Problem requirements »
Starting at the line that contains "Image resolution: width=800" in the listing below, write out every line word for word until you have written the line that contains "Task: Open the Shipping".
(Dataset content begins)
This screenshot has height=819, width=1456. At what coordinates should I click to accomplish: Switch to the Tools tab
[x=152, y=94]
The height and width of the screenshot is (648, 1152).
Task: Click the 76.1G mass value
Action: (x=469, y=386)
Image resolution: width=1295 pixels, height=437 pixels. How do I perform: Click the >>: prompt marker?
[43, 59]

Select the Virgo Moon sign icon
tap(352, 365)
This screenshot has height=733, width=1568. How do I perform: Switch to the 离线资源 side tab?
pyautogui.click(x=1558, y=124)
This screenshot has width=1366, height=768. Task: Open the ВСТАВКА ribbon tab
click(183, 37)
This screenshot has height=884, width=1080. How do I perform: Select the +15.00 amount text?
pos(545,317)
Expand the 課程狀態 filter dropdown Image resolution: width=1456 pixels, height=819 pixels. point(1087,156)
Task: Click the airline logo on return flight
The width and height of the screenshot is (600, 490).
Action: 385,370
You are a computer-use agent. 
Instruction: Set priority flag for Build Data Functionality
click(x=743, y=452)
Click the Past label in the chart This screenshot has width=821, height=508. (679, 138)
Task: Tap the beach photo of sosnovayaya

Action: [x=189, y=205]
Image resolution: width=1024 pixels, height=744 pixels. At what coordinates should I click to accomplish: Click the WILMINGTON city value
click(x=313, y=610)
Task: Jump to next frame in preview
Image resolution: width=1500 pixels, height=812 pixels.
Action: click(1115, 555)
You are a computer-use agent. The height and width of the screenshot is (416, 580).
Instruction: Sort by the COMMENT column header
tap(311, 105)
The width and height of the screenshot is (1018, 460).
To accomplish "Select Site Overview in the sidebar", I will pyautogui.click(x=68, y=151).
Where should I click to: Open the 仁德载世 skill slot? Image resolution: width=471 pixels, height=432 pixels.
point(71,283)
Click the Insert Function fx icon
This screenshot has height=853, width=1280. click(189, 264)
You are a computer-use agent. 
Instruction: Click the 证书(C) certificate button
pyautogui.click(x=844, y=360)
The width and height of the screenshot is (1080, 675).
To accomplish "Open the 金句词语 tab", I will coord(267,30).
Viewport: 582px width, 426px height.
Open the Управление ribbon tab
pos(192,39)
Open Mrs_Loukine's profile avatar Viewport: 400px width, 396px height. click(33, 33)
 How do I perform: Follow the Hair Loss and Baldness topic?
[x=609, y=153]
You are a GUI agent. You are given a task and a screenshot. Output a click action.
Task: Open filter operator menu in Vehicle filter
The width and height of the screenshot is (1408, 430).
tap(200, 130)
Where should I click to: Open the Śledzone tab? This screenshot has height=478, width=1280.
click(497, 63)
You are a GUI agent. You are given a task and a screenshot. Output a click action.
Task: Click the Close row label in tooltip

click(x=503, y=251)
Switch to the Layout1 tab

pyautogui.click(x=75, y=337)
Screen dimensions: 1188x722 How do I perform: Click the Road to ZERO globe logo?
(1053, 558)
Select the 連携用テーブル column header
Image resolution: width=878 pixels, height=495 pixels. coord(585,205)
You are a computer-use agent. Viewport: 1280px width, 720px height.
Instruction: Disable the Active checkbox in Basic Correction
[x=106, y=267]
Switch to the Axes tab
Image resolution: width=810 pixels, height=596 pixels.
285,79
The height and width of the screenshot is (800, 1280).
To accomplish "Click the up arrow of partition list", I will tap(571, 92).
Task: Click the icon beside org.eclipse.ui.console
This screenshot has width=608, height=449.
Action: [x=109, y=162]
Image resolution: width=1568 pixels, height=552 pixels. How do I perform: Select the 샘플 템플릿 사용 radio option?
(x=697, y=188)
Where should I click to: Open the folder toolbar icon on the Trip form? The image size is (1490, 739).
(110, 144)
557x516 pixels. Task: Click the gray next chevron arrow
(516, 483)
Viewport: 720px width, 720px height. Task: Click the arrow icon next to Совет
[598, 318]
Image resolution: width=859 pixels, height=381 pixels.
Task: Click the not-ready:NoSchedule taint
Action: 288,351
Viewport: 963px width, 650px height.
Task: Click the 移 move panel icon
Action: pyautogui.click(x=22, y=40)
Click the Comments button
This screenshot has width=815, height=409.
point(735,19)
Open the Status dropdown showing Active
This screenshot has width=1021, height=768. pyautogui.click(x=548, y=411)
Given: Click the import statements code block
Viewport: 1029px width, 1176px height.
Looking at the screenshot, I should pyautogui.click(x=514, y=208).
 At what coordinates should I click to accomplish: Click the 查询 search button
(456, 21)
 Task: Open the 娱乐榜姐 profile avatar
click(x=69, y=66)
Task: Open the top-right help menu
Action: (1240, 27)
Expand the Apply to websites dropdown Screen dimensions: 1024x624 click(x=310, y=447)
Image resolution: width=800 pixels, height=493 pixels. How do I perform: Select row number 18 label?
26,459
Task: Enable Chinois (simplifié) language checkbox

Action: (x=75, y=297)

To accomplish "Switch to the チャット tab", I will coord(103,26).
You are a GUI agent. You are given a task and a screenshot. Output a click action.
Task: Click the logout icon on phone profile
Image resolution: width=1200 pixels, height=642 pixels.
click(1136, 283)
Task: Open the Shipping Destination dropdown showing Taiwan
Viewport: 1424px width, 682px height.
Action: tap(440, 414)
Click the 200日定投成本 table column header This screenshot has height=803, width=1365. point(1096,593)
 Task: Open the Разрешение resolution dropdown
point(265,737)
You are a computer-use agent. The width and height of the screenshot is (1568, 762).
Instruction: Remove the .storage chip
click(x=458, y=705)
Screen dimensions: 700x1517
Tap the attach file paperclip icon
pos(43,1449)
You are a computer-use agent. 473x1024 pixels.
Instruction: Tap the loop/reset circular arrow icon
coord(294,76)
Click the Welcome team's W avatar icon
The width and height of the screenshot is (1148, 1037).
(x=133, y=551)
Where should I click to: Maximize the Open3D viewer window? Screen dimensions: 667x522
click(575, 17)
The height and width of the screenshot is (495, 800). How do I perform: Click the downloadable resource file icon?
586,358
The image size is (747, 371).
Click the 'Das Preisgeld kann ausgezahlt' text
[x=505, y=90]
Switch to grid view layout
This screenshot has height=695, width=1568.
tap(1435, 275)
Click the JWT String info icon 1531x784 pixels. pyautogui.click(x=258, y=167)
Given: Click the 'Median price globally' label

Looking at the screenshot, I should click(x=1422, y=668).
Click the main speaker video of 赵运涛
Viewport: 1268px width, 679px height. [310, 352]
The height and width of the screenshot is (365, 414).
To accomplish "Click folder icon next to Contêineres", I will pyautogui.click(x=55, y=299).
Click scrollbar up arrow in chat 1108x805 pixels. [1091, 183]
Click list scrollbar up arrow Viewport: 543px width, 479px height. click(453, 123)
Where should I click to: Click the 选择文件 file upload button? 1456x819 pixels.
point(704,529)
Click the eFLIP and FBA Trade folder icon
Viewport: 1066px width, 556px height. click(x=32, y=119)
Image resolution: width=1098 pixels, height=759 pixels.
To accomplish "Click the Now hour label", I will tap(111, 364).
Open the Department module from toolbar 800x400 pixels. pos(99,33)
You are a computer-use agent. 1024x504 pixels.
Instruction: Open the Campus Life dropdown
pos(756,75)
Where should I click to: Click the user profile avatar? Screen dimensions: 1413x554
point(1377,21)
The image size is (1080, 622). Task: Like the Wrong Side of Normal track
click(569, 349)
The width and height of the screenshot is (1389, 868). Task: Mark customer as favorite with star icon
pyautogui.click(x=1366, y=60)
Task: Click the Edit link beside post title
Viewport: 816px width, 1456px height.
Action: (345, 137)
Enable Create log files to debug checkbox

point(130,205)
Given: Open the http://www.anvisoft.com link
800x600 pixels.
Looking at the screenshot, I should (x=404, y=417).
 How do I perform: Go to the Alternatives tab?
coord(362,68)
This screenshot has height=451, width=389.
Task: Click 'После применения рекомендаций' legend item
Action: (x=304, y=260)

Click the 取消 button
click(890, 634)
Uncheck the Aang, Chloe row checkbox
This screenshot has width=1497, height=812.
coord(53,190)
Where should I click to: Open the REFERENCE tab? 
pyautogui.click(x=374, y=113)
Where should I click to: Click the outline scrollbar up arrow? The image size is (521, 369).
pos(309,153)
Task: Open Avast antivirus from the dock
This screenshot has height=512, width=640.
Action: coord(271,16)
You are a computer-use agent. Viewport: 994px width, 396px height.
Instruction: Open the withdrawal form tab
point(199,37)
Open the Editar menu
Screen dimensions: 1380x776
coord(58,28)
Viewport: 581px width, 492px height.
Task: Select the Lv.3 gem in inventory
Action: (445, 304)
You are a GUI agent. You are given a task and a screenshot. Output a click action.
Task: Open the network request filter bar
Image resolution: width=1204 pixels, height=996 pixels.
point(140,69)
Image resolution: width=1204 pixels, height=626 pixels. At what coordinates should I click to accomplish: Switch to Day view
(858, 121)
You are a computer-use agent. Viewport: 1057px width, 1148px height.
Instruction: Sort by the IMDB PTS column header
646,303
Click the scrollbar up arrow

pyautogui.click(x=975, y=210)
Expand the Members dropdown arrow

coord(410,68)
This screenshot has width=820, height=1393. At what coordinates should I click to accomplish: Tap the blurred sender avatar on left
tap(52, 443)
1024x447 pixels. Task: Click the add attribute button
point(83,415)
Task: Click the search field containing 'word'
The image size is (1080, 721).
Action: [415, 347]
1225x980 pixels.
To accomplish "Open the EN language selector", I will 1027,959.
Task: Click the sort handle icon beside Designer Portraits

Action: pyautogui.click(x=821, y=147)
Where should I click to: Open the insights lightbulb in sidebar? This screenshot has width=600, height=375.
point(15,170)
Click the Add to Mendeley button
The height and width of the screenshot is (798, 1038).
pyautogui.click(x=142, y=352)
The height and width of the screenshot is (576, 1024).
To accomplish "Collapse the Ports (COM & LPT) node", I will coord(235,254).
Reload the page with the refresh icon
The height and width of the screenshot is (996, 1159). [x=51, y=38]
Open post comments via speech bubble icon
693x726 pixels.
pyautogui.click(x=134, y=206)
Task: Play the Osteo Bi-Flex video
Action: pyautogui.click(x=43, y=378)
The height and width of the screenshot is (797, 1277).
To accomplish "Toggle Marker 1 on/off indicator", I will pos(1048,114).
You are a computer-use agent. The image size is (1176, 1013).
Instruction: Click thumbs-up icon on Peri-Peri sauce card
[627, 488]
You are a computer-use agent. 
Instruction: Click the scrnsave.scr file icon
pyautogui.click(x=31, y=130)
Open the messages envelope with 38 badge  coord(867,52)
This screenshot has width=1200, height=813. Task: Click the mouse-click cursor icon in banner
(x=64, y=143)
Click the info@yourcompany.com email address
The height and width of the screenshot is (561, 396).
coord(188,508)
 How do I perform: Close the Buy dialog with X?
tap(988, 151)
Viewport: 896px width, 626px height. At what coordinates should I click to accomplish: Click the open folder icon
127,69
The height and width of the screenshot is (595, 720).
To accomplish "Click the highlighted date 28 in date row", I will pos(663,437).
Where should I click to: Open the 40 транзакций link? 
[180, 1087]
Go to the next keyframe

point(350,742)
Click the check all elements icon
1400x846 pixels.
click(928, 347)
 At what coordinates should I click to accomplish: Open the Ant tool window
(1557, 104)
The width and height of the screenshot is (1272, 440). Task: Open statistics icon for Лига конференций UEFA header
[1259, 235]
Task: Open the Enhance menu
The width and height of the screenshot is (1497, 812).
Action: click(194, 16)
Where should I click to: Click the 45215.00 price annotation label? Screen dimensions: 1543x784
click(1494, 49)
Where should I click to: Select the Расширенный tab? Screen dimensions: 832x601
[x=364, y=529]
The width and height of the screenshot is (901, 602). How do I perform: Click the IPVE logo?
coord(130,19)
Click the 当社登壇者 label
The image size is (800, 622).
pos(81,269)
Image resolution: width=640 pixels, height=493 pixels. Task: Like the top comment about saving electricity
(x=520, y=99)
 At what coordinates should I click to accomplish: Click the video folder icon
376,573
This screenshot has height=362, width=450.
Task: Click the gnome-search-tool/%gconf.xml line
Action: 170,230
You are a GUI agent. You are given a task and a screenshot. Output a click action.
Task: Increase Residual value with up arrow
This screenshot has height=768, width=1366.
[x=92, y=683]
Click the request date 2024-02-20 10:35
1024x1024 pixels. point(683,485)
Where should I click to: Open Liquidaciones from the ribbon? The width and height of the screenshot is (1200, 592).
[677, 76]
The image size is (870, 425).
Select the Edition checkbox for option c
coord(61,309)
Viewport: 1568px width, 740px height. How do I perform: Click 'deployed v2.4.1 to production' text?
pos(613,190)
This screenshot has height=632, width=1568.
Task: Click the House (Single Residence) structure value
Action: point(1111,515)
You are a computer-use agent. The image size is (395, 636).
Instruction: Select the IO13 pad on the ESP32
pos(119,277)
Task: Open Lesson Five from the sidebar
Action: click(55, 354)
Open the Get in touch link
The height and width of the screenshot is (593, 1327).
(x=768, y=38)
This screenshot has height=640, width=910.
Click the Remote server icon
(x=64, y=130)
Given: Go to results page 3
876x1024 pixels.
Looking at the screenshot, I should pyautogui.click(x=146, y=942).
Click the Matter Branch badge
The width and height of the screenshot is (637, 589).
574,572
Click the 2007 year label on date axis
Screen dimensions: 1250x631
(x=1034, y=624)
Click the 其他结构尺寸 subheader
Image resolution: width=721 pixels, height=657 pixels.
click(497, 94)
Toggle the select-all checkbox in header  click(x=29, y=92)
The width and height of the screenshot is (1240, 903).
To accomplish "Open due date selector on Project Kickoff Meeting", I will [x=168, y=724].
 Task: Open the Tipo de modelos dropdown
(Dataset content ends)
Result »
Image resolution: width=800 pixels, height=493 pixels. How do I perform: Select row number 18 label?
26,459
Task: Enable Chinois (simplifié) language checkbox

Action: (x=75, y=297)

To accomplish "Switch to the チャット tab", I will coord(103,26).
You are a GUI agent. You are given a task and a screenshot. Output a click action.
Task: Click the logout icon on phone profile
Image resolution: width=1200 pixels, height=642 pixels.
click(1136, 283)
Task: Open the Shipping Destination dropdown showing Taiwan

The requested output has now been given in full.